Quando vivemos a Palavra de Deus, o ensinamento de Cristo, o Amor aos irmãos (Cf. Jo 13, 34), somos luz no mundo, como Cristo nos fala no Evangelho (Mt 5, 14). Tal luz dissipa não apenas as trevas na vida do nosso próximo, mas na nossa própria também.
Na Vigília Pascal, celebrada à véspera do Domingo de Páscoa, há um momento em que toda a Igreja fica submersa na escuridão. Cada participante da missa tem nas mãos uma vela, apagada neste primeiro momento. Jesus, entregue como cordeiro ao matadouro, foi morto cruelmente e injustamente na 6ª feira da Paixão e o mundo jaz nas trevas, após a morte do Filho de Deus.
Papa Francisco na Vigília Pascal. Fonte: Vatican News
Na Liturgia do Sábado Santo, o fogo é abençoado e o Círio Pascal, aquela vela grande com 5 pregos encravados na cera, aceso. O sacerdote então pronuncia as palavras: “Eis a luz de Cristo”. E a assembleia responde: “Demos graças a Deus”. Depois, uma vela é acesa no Círio e sua chama é levada para uma segunda vela. O processo se repete. Em poucos minutos, a escuridão que encobria a Igreja se dissipa com a luz que emana das mãos de cada participante da celebração. É, provavelmente, a celebração mais linda de todo o ano litúrgico.
Foto: Equipe Arquidiocesana de Liturgia - Arquidiocese de Passo Fundo - https://www.arquidiocesedepassofundo.com.br/formacao/liturgia/eis-a-luz-de-cristo--o-cirio-pascal
“Vós sois a luz do mundo”.
Inúmeras situações de tempestade ocorrem, e ocorrerão sempre em nossa vida, trazendo ventos fortes que podem apagar a nossa chama. Devemos acender, repetidamente, a nossa chama na luz que vem do Cristo, porque Ele mesmo afirmou:
"Eu sou a luz do mundo; aquele que me segue não andará em trevas, mas terá a luz da vida" (Jo 8, 12).

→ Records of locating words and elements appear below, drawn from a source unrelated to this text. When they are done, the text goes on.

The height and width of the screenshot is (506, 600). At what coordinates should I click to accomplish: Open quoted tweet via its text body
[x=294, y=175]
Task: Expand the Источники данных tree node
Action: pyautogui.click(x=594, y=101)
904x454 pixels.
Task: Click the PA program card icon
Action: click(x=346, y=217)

E iluminados por essa luz que dissipa as trevas que há em nós, poderemos levar sabor a tantos irmãos que já perderam o gosto da vida e que buscam a plenitude da alma se alimentando de cinzas.
Escrevo esse texto em São Paulo, do alto do 15º andar que tem como vista a linda Igreja de Santa Cecília. Foi nela que participei dessa celebração litúrgica que me inspirou a escrever esses pensamentos.
Igreja de Santa Secília, São Paulo, SP. Fonte: https://sanctuaria.art/2016/02/01/igreja-de-santa-cecilia-sao-paulo-sp/
É uma realidade bastante contrastante experimentar o céu em uma Igreja construída na virada do século XIX para o XX e se deparar com a triste realidade do centro de São Paulo, com tantos moradores de rua, pessoas jogadas ao chão, sujas, envoltas em trapos. Enquanto um semelhante dorme em miséria sobre a calçada, dezenas de outras passam indiferentes à sua presença e outras tantas brindam nos bares, fartando-se em seus próprios prazeres.
É difícil não andar pelas ruas temeroso por sua segurança, especialmente quando se cresce em uma cidade com o alto índice de criminalidade que há no Rio de Janeiro. Mas deixar o coração endurecer diante de tais situações é tornar-se cúmplice dos algozes de Nosso Senhor.
A tarefa não é fácil porque temos de lutar bravamente contra nossas más inclinações egoístas. Sem a luz de Cristo, somos apenas trevas. E foi por cada um de nós, miseráveis egoístas, que Cristo se entregou, abrindo mão de bens, fama, fortuna e Glória, para nos resgatar dos grilhões do pecado e nos oferecer a eternidade no Reino de Deus.
Que a luz de Nosso Senhor possa dissipar as trevas de nosso coração e que sejamos capazes de amarmo-nos como Ele nos amou.